With regards to sex, instances like the high-profile indiscretions of former Democratic Congressman Anthony Weiner and former California Republican governor Arnold Schwarzenegger, revelations of local suburban prostitution rings (some involving teenagers) being busted up by police, and the introduction of sexual addiction as yet another in a growing list of human psychological maladies provide an insight into how sex controls our lives. Even if life and/or health are at risk, we often find ourselves victims of our own urges. Take the issue of HIV and AIDS for example.
Last week, it was reported that an experimental drug being tested among HIV-infected adults in Africa has been shown to significantly reduce the spread of the virus in their uninfected partners. The drug, Truvada, had already been shown to prevent the spread of HIV among gay men. The conclusion of the more recent study indicates that the drug is also just as effective in preventing new infections among heterosexual couples as well (The study and it’s results were published in the New England Journal of Medicine). According to the research,
At the same time, national and international health officials said it's far from clear how preventive use of these drugs will play out. How many people would want to take a pill each day to reduce their risk of HIV infection? Would they stick with it? Would they become more sexually reckless?
As with any issue involving human behavior, there are potential implications to consider surrounding the drug’s potential use. Among these concerns: how many people would want to take a pill daily to reduce their risk of HIV infection? If so, would they be consistent with its use? Would they become more sexually reckless?
If the history of our behavior with regards to sexuality is an indication, we can expect even amounts of irresponsibility and responsible behavior. While the new drug shows a great deal of promise in preventing the spread of HIV, especially in AIDS-stricken regions of the world like Africa, human behavior can be expected to be only marginally changed by the advent of the new drug. Take for example the revelation earlier this year of the link between oral sex and the increase the risk of certain types of head and oral cancers (ex: “Rise in Some Head and Neck Cancers Tied to Oral Sex: Study” and “Oral Sex Causing Increased Cancer Rate in US” ). In much the same way that this link garners high levels of skepticism among those who routinely engage in oral sex (mostly because of the irrational human propensity to defend what we like or what feels good such as cigarette smoking and drinking), the same could be expected with Travada. Continual engaging in this particular risky sexual behavior by the public has not noticeably diminished since the reporting of this story. Indeed, most have brushed aside the link in much the link between oral sex and certain cancers with the same casualness they have with many suspected carcinogens; everything causes cancer. Expect the same reckless casualness with sexual behavior under the new anti-AIDS drug regime.

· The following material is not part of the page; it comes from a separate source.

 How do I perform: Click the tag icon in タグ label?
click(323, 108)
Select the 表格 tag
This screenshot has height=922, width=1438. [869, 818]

And in much the same way that the pill ushered in changes in women’ sexual behavior, there is the very real possibility that people would feel that this new advancement, if made available on a wholesale scale, would give the false sense that the risk of contracting AIDS is a thing of the past, leading to even more promiscuous sexual behavior. Men, including high profile celebrities, power-shapers, and everyday joes will still engage in unprotected sex, despite the risks. Politicians, sports figures, and high-profile types in particular can and will continue to birth children from extramarital affairs (if you doubt the slackening morals of our decadent sexual decisions, you needn't look any further than rapper Lil Wayne, who has 4 children by 4 different high profile women in the entertainment world). Prison rapes will still go on. And teens will still experiment, spurred on by the implied socially-driven message that “everyone does it.” Oddly enough, the only group which anyone could be expected to responsibly use the new drug would be those who engage in sex for more pragmatic reasons…prostitutes, and maybe the possible exception of those in the adult film industry.
As for the rest of us “responsible” adults? Considering that many of us cannot even remember to take our blood pressure, vitamin supplements, or even birth control pills daily, how can anyone in their right minds expect those at-risk of spreading a dangerous pathogen like HIV to be as responsible? During the drug’s trials, it was found that 31 of the volunteers had not even taken their pills at all, while some others did not take their entire supply. These individual failures indicate that even at the risk of health and ultimately life, people will still lie about issues related to their sexual behavior as well as continue to act recklessly.
Don’t get me wrong. I like everyone who is interested in such things am excited at this new medical breakthrough in the fight against AIDS. But in opposition to the researchers and scientists involved collective declaration that it is a “game changer,” human nature being what it is leads me to believe that it will do nothing to change human sexual behavior…or the irresponsibility which causes us to make irrational decisions with regards to our health.